Deposition of low dose benzo(a)pyrene into fetal tissue: influence of protein binding.

The influence of maternal binding of benzo(a)pyrene (BaP) on its disposition into fetal tissue was investigated in pregnant Swiss-Webster mice. Low doses (10 ng/mouse) of radiolabeled BaP were administered by intravenous injection on day 15 of gestation. BaP was administered along with normal rabbit serum (NRS) (low binding paradigm) or anti-BaP antiserum (high binding paradigm) and animals killed at various time points. Total radioactivity in the fetus increased with time to peak concentrations in whole fetal homogenates at 12 hours. In contrast, maternal serum, liver, and lung showed a decrease in total radioactivity over the same time period. Total radioactivity/gram of fetal tissue was significantly higher in NRS-treated animals compared to anti-BaP-antiserum-treated animals. Since the levels of the parent compound, BaP, in fetal tissue fell over time similar to maternal liver and lung, the increase in total radioactivity in the fetus was due to an increased concentration of a BaP metabolite fraction in both the low binding and high binding groups. Significantly, a lower level of this metabolite fraction was found in fetal tissue from the anti-BaP-antiserum-treated animals.
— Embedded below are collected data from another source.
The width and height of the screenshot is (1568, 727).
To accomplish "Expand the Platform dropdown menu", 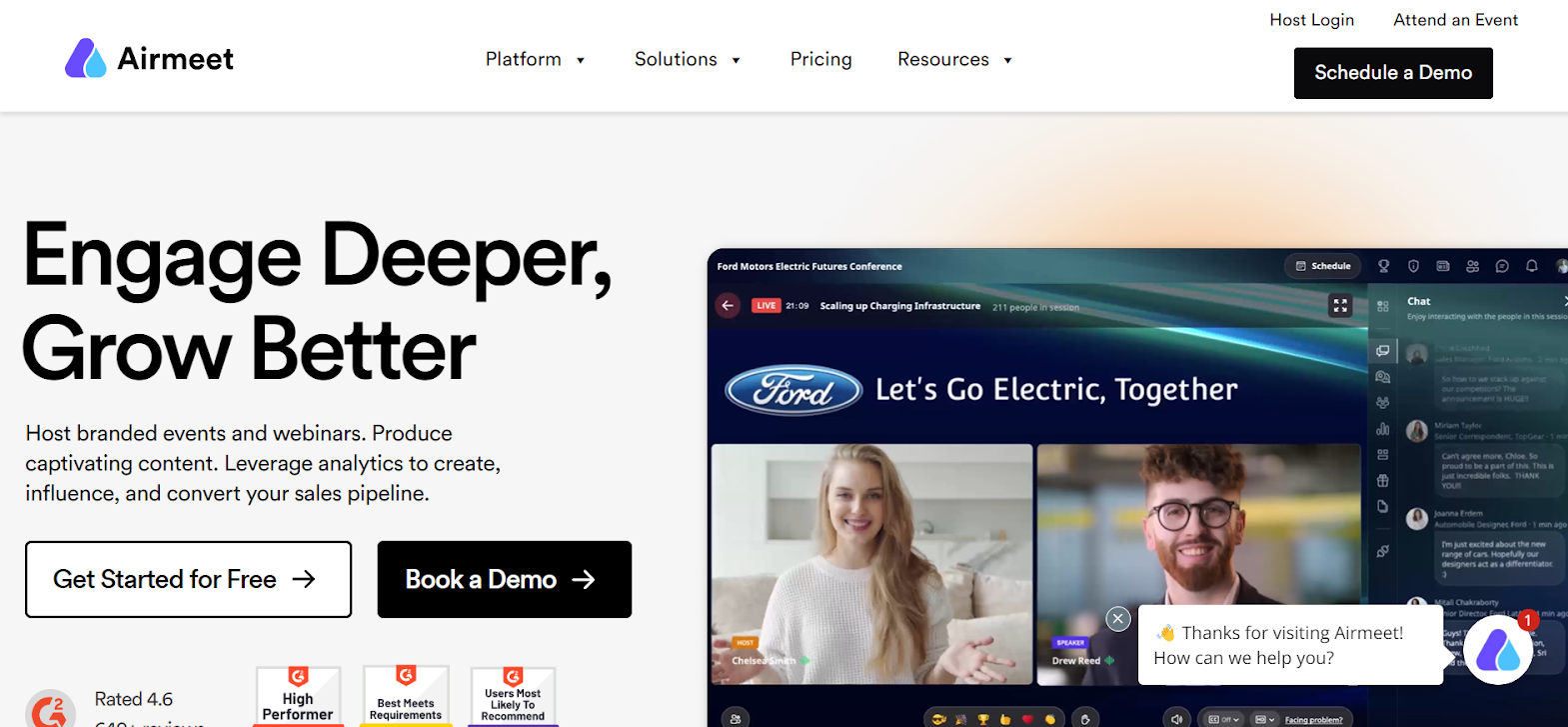I will (535, 60).
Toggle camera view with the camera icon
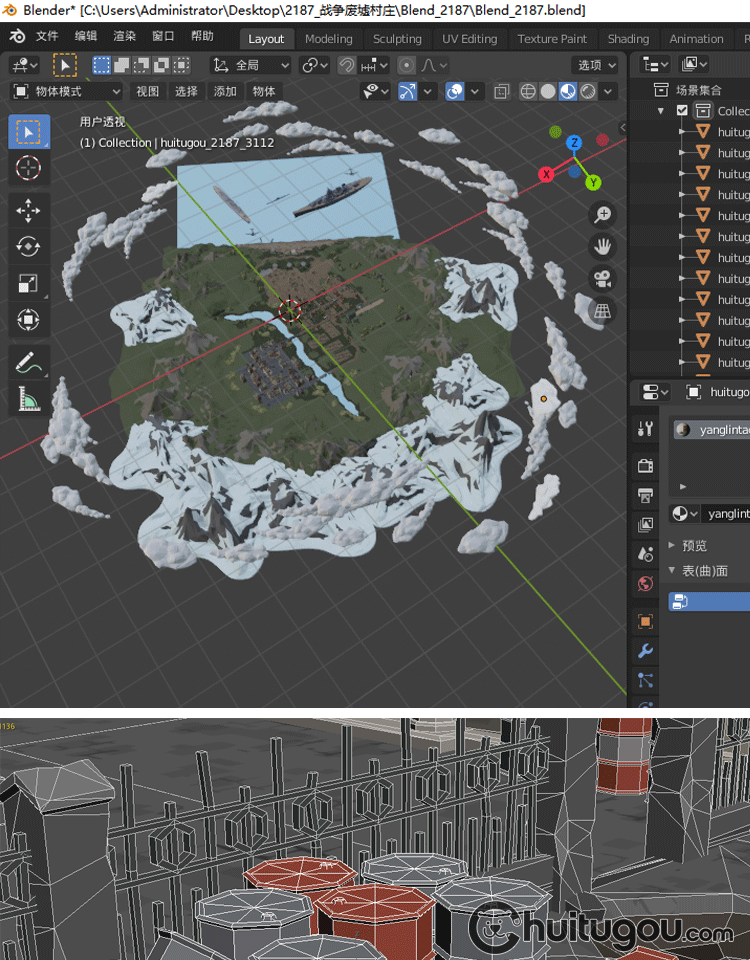Screen dimensions: 750x960 [x=602, y=279]
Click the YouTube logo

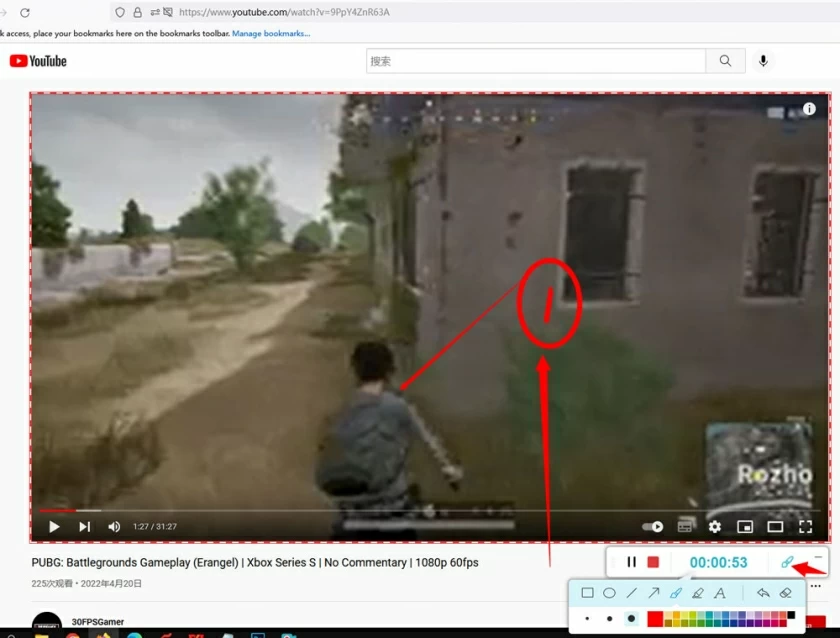37,60
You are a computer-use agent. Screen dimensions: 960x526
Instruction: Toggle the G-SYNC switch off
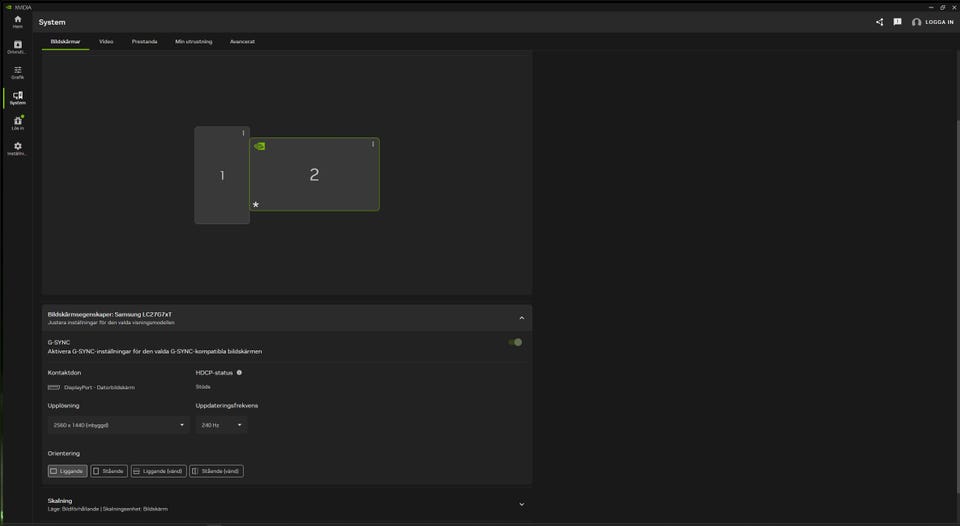tap(515, 342)
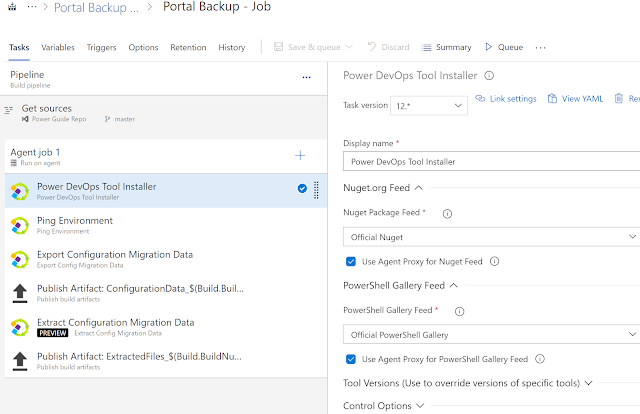The image size is (640, 414).
Task: Open the Pipeline ellipsis menu
Action: [x=306, y=76]
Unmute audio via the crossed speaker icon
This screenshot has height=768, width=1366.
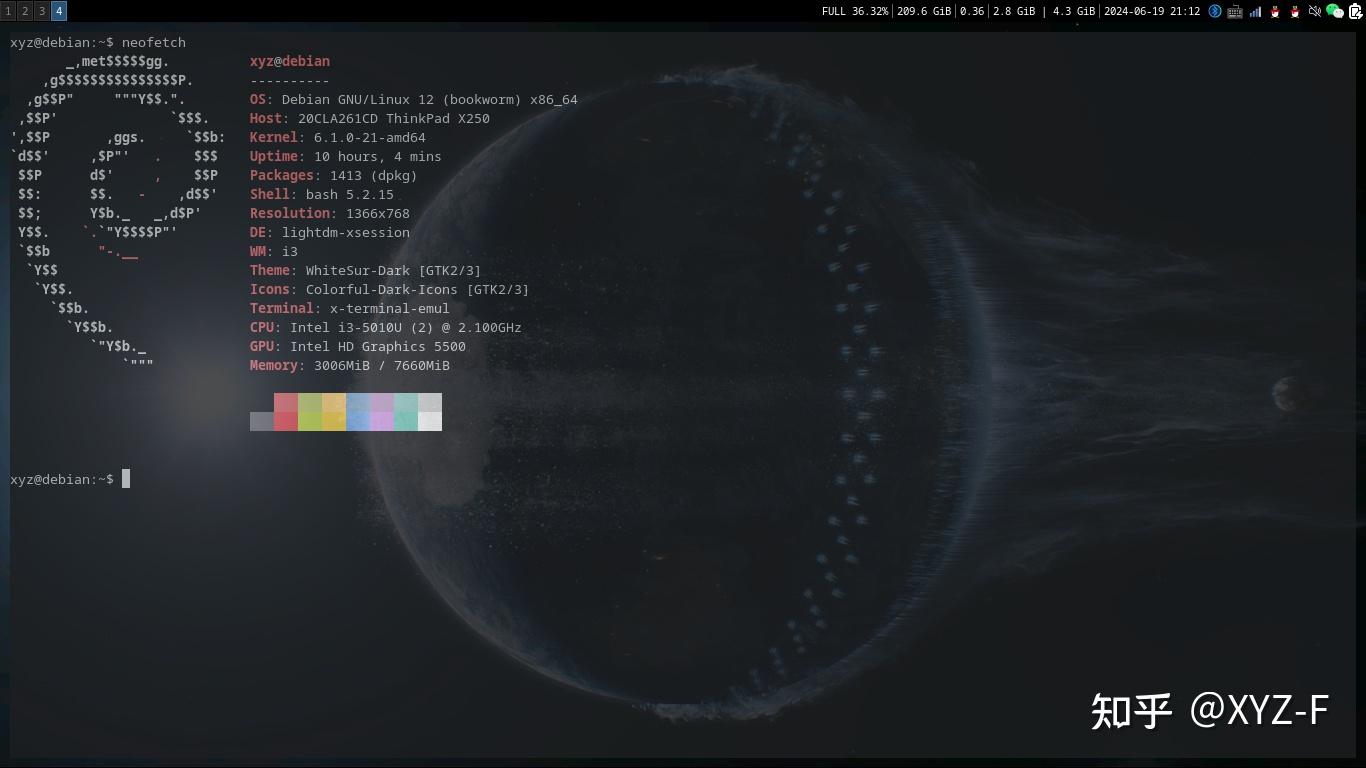coord(1314,11)
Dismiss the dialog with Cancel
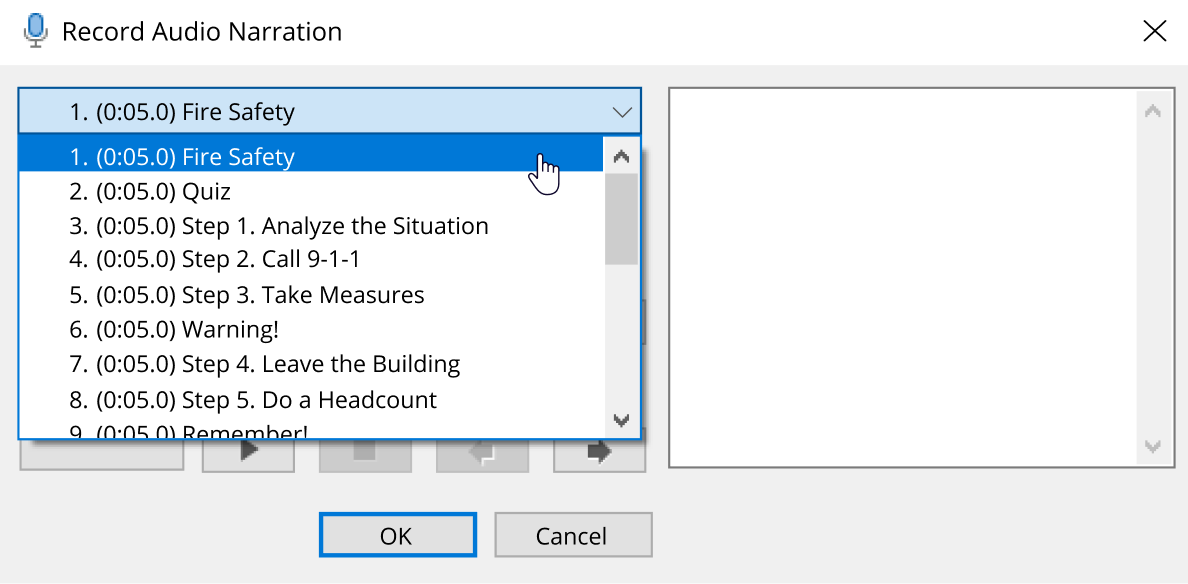This screenshot has width=1188, height=584. coord(573,534)
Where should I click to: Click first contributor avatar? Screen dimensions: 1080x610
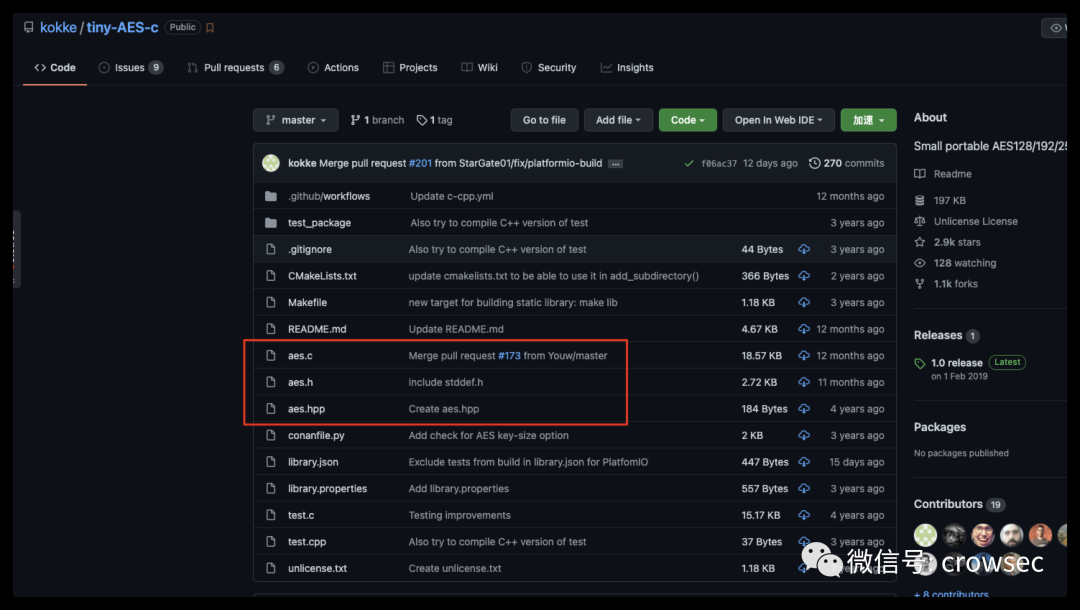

The present study shows that maternal exposure to this environmental pollutant, even at low doses, results in an accumulation of a metabolite-rich fraction in the fetal compartment, which may contribute to the teratogenic potential of BaP. The data also demonstrate that the amount of this accumulation can be diminished by increasing maternal binding proteins, such as by treatment with anti-BaP antiserum.